### Excerto
>>

A questão da isenção colocou-se quando voltei a ser jornalista, isto é, quando acabou o primeiro mandato. A TVI ia fundar a CNN, e tudo isto foi muito apelativo. Fiz um período de nojo, durante cerca de um ano. Saí da Presidência, fui para a TVI mas fiquei de resguardo, na sombra e, depois, voltei a fazer reportagens sobre saúde, a Fundação Champalimaud – nada que tivesse a ver com a política. Depois, como quem não deve não teme, tornei-me editor de política da TVI/CNN Portugal. Durante estes últimos três anos, fui lá muito feliz mais uma vez.
“Não se pode entrar e sair do jornalismo como se fosse um bar”
Hoje em dia, trabalha na Dinamarca, enquanto senior adviser de Jorge Moreira da Silva, na UNOPS. Volta a estar num centro de decisão. É uma nova paixão?
Paixão é capaz de ser forte. Estava de férias, em Agosto, e o Jorge – que conheço há 30 anos, desde que ele era um jovem líder da Juventude Social Democrata e eu um jovem repórter da TSF -, combinou um pequeno-almoço comigo. Convidou-me, então, para trabalhar com ele. Aqui, sim, tive algumas dúvidas, porque isto não é a mesma bolha daquilo que foi a assessoria da Presidência da República, porque não são os políticos e os jornalistas que conheço, é uma coisa global. Sobretudo pensei no desconhecido, no facto do comboio não parar duas vezes na mesma estação, em algo em que me vou divertir. Estou aqui há mês e meio, talvez seja cedo para fazer balanços.
É uma missão global que, mais uma vez, acho que faz diferença. A agência [das Nações Unidas] onde trabalho é a que faz obras, hospitais em África, estradas na América do Sul, que compra medicamentos e que, neste momento, está a trabalhar em Gaza, a fazer desminagem na Ucrânia e é das poucas que permanecem no Afeganistão. Tudo isto, de alguma maneira, faz a diferença. Acima de tudo, isto é muito, muito divertido, e temos que nos divertir com o que estamos a fazer e não saber ao certo o que vamos fazer amanhã.
Não lamenta não estar na CNN nestes dias repletos de conteúdo político? No dia 7 de novembro de 2023, dia em que António Costa se demitiu, publicou uma fotografia na sua conta de Instagram com um livro intitulado A Psicologia da Estupidez na Política, devidamente legendada: “Leituras aéreas”.

<<

### Instruções
1. Reescreva em forma de lista o parágrafo do excerto que começa por «É uma missão global», mantendo os factos principais.
2. Segundo o excerto, em que país e em que organização se trabalha hoje em dia, e com que função?
3. Indique se cada afirmação está de acordo com o excerto, respondendo sim ou não e citando as palavras decisivas.
(a) Depois de sair da Presidência, passou logo a editor de política da TVI/CNN Portugal.
(b) Jorge Moreira da Silva é conhecido de quem fala há 30 anos.
(c) A agência onde trabalha continua presente no Afeganistão.

### Linhas fornecidas

>>

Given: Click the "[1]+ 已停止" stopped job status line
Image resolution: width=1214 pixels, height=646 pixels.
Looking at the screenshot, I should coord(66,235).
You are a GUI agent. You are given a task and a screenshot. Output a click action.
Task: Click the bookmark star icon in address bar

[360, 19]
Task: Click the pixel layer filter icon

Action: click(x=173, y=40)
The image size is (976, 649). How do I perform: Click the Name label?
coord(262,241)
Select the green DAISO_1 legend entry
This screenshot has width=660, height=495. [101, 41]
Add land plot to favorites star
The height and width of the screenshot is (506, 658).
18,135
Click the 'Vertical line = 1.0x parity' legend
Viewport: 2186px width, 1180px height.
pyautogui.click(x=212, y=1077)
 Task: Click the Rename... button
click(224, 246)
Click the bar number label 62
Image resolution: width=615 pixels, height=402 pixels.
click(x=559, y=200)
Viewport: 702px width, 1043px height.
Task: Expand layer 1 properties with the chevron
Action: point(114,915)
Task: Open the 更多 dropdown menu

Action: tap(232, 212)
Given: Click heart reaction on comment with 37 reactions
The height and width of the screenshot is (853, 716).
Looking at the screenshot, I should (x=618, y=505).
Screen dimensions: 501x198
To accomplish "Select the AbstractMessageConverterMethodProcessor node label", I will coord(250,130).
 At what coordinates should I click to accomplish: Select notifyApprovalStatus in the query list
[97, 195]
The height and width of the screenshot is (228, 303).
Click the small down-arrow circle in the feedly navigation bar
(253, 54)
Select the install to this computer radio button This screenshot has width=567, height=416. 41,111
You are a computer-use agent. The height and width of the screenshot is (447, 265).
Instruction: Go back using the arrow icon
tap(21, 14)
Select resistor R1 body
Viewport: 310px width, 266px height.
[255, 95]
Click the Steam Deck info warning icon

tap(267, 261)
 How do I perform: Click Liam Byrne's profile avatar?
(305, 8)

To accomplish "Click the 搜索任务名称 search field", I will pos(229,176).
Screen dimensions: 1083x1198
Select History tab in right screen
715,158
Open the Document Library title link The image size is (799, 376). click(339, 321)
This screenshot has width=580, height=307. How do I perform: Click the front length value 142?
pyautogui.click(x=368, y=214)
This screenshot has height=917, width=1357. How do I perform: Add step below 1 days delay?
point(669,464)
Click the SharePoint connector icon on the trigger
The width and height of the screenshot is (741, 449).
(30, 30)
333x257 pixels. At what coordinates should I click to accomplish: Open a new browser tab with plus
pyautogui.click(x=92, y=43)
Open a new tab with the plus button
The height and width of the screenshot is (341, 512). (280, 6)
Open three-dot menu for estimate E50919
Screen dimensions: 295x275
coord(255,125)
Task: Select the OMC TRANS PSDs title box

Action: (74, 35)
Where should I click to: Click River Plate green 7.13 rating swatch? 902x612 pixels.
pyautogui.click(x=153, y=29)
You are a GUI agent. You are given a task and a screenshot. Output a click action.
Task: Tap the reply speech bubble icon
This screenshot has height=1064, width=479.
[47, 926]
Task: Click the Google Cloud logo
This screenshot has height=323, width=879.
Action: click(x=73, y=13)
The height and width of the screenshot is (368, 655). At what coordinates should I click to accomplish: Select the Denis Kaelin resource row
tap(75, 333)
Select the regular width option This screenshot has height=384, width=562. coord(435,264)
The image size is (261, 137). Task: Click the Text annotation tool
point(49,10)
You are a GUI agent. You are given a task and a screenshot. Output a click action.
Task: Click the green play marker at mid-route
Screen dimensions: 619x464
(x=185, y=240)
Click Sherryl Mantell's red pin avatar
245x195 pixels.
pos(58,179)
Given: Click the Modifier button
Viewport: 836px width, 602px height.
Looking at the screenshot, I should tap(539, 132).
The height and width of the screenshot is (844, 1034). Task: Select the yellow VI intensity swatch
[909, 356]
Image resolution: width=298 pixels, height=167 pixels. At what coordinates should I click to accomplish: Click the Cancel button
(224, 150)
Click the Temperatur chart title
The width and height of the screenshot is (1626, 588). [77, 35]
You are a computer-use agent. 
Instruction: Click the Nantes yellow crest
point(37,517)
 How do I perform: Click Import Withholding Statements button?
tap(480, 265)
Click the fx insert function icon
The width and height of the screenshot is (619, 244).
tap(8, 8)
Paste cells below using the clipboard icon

<<

### Respostas por tarefa
1.
- É uma missão global que, segundo quem fala, faz diferença.
- A agência das Nações Unidas onde trabalha faz obras, como hospitais em África e estradas na América do Sul, e compra medicamentos.
- Neste momento, trabalha em Gaza e faz desminagem na Ucrânia.
- É das poucas agências que permanecem no Afeganistão.
- O trabalho é descrito como muito divertido, sem se saber ao certo o que se fará no dia seguinte.

2. Na Dinamarca, na UNOPS, como senior adviser de Jorge Moreira da Silva.

3.
(a) Não: «Fiz um período de nojo, durante cerca de um ano.»
(b) Sim: «que conheço há 30 anos»
(c) Sim: «é das poucas que permanecem no Afeganistão»